Despite widespread support for the use of advance medical directives, including their
encouragement by federal law in the form of the Patient Self-Determination Act of 1990,
important questions remain regarding their effectiveness.
The ADVANCE (Advance Directives, Values Assessment,
aNd Communication Enhancement)
Project was initiated by Peter Ditto, Ph.D., Joseph Danks, Ph.D., and William Smucker, M.
D. to address three key questions underlying the effective use of advance medical
directives:
- Do advance medical directives effectively communicate the life-sustaining treatment
preferences of incapacitated patients to family members and physicians?

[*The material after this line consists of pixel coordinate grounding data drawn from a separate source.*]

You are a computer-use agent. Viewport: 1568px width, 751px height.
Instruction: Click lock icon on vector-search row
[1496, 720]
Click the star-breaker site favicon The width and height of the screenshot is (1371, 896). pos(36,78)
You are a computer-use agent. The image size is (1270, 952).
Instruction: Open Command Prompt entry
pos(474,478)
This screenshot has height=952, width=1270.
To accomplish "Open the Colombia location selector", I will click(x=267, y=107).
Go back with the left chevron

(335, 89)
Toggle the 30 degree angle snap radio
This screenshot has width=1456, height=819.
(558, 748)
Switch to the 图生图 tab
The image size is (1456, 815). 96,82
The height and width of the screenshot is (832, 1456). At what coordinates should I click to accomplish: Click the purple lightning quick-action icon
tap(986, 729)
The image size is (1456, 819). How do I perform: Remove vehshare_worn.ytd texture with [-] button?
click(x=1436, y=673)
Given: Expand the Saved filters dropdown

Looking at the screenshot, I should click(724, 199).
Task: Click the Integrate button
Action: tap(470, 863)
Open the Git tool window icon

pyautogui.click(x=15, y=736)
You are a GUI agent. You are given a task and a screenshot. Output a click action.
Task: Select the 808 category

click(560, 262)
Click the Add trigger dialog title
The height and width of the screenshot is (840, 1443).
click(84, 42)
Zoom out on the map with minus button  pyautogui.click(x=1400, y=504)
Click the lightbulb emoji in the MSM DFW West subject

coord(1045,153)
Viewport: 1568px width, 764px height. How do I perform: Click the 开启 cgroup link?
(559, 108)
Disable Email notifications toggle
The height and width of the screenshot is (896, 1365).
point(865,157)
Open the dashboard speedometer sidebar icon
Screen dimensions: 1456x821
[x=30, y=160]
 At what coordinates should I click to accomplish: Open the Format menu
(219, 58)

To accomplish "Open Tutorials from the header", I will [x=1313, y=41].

- Are decisions about the use of life-sustaining treatments stable over time and across
changes in health status such that preferences recorded in advance of medical problems will
continue to reflect individuals' wishes at the time actual treatment decisions must be
made?
- Are the decisions that healthy individuals make with respect to hypothetical medical
scenarios the same decisions that those individuals would make if they were to actually
experience the medical scenario?
The ADVANCE Project was a three-phase study involving 400 elderly adults and their
self-designated surrogate decision makers for life-support decisions (mostly spouses and
children, mean length of relationship with patient -- over 45 years). The goals of each
phase were:
- Phase 1: Used a randomized controlled trial to compare the ability of four different
methods of collecting advance directive information to improve the accuracy of substituted
judgment (measured as the agreement between patients' preferences and surrogates'
predictions for life-sustaining treatment in several hypothetical medical scenarios).
- Phase 2: Followed patients and surrogates longitudinally for two years to measure the
stability of life-sustaining treatment decisions over time and across changes in health
state.
- Phase 3: Interviewed hospitalized study patients and their surrogates to compare
treatment preferences and predictions made prior to hospitalization to those made
during actual illness episodes.
Phase 1 of the ADVANCE project was completed in May 1997. Phase 2 and Phase 3 data
collection were completed in June 1999.
The project members have made several presentations of this data at regional and national
conferences. An overview of the project, findings and implications was presented in an
invited address by Peter Ditto at the annual meeting of the American Psychological
Association in Boston in August 1999.